Levesque's other top two priorities are economic development and the Kaw Lake water pipeline. She said if the city has the Kaw pipeline, it'd be better suited to take advantage of being a great place for "industry to settle for those meat and potatoes jobs" that she believes many Enid residents would appreciate.
On the topic of economic development, Levesque said the city should utilize its existing talents and status as a crossroads of major highways.
"When you put all those combined, put it with commerce that comes through here, we should make it I think a priority to be a destination to rest up and have fun before you hit the road again," she said. "We do have a lot of tourism traffic through here and much more commerce traffic, so we could maximize our impact on that."
The two candidates also shared thoughts on what isn't being talked about enough.
Levesque said monarch butterflies should be talked about more as they're a great basis for tourism attraction. Stallings said he suspects the casino issue isn't over yet, and that there's a chance it could come back in another direction.
Both Levesque and Stallings discussed the importance of all commissioners, the mayor and city manager working together to better Enid.
"Well some issues are going to take the entire lot of us to address. There’s a chronic issue with the east side for example ... and it’s going to take all of us to address that because the current commission and previous commissions have not addressed that at all, not even the wardsman who represents the area. So I think it’s going to take the entirety of us to address those problems," Levesque said.
Stallings said city commission needs to be unified and get along for the most part.

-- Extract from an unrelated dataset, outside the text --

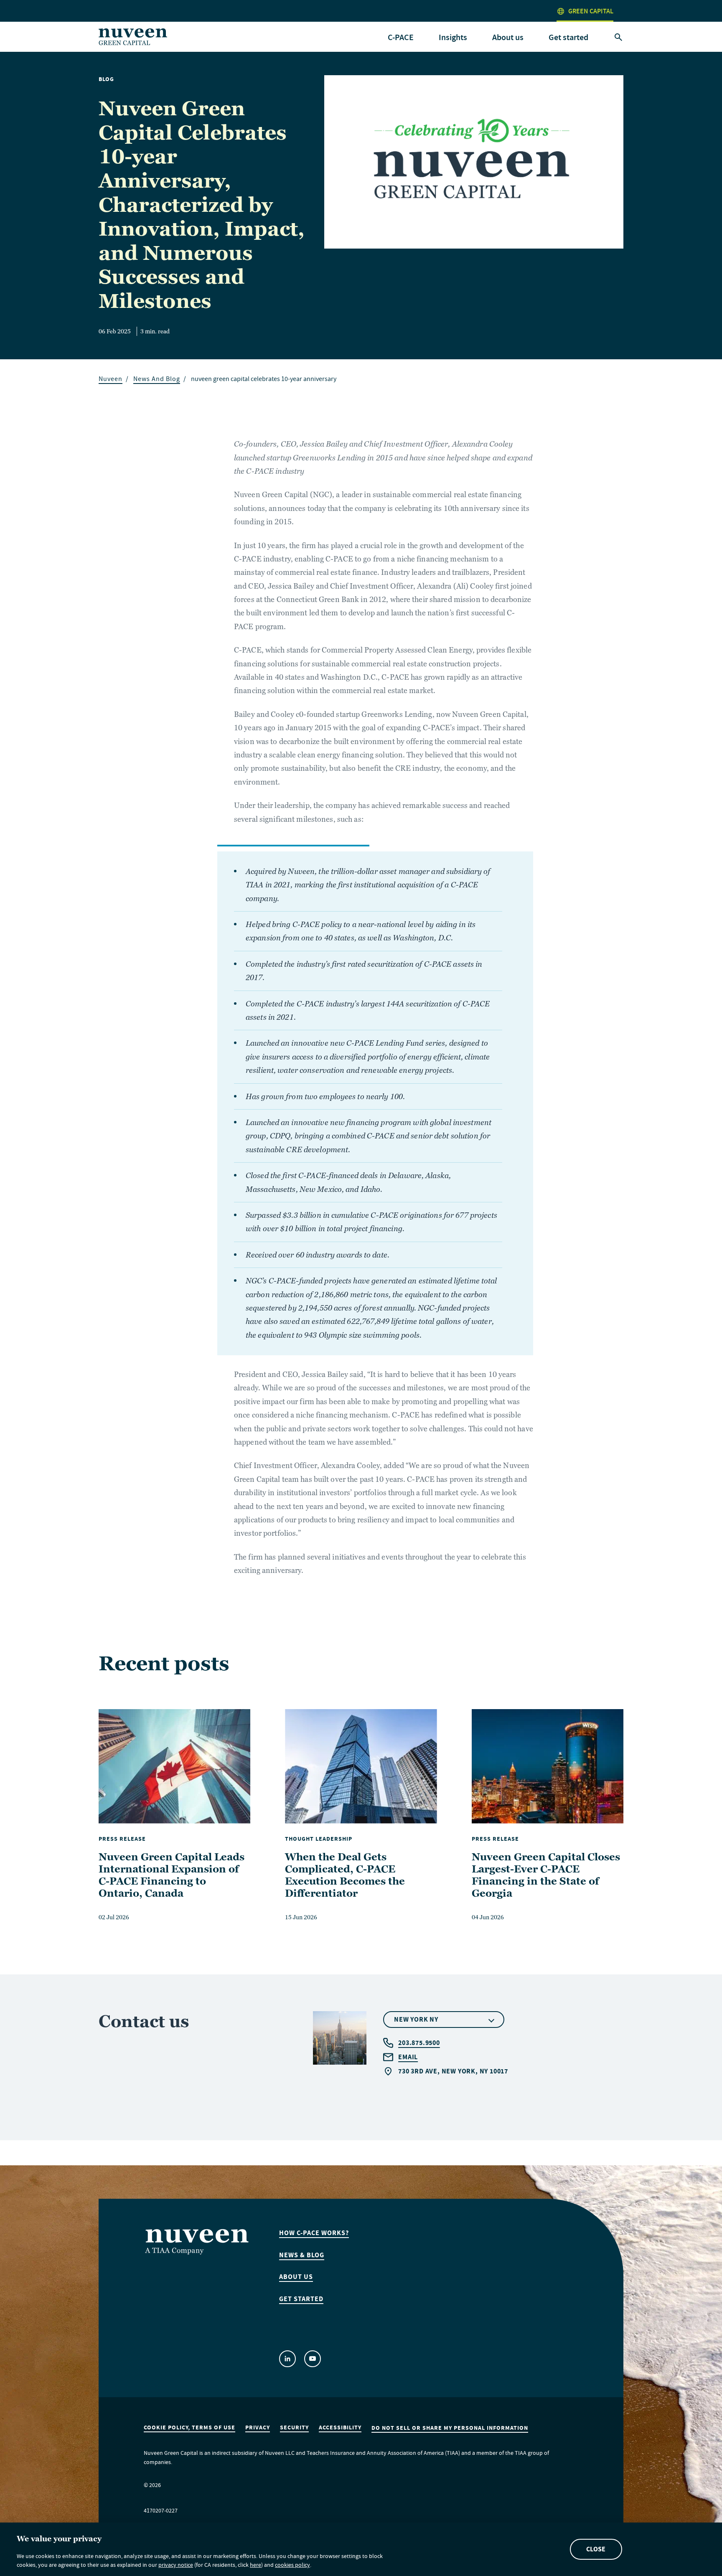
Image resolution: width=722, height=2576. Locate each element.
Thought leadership (318, 1839)
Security (294, 2427)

"The whole city commission needs to work as a unified body. That is critical. The synergy within the group, you don’t have to agree on everything. We won’t … agree on every issue. The key is, when it’s over, walk out friends so that you can attack the next issue," Stallings said. "The council needs to be unified and get along. I think that I have the skill set to hopefully enhance that. I'm certainly not a person that talks a lot, (I) try to think through the issues and if there's a place to give my opinion, I'll do that."